• **Goal of the exercise**
Transcribe the records that follow exactly. Skip the pictures.

-----

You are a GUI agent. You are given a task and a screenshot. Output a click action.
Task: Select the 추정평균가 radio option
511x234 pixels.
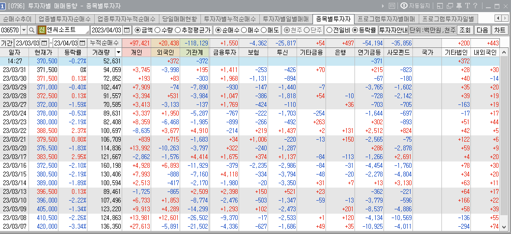tap(178, 30)
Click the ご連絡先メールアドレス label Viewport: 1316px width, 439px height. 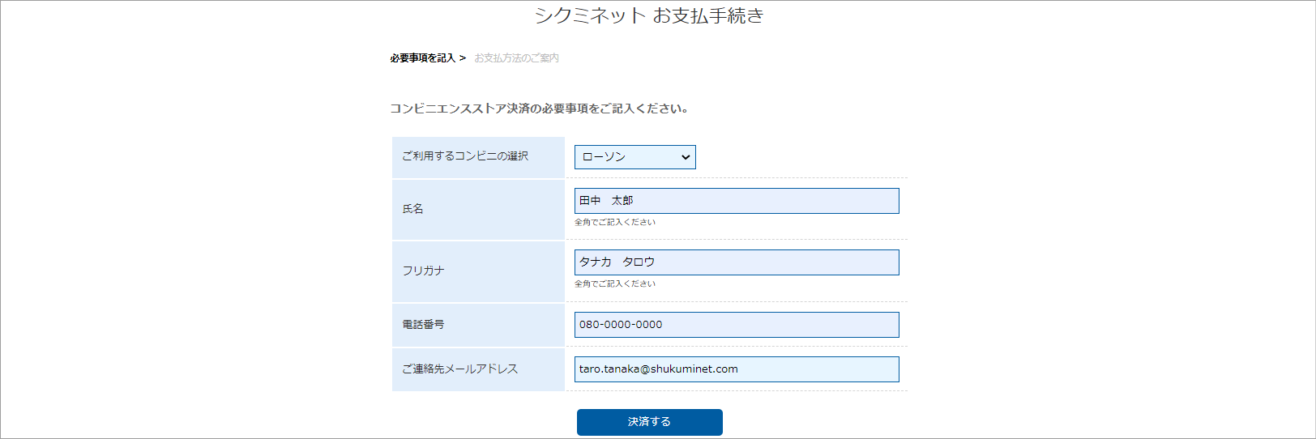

-----

• **Solution for this task**
You are a GUI agent. You are given a task and a screenshot. Output a click action.
Task: Select the 추정평균가 radio option
511x234 pixels.
tap(178, 30)
Click the ご連絡先メールアドレス label Viewport: 1316px width, 439px height. 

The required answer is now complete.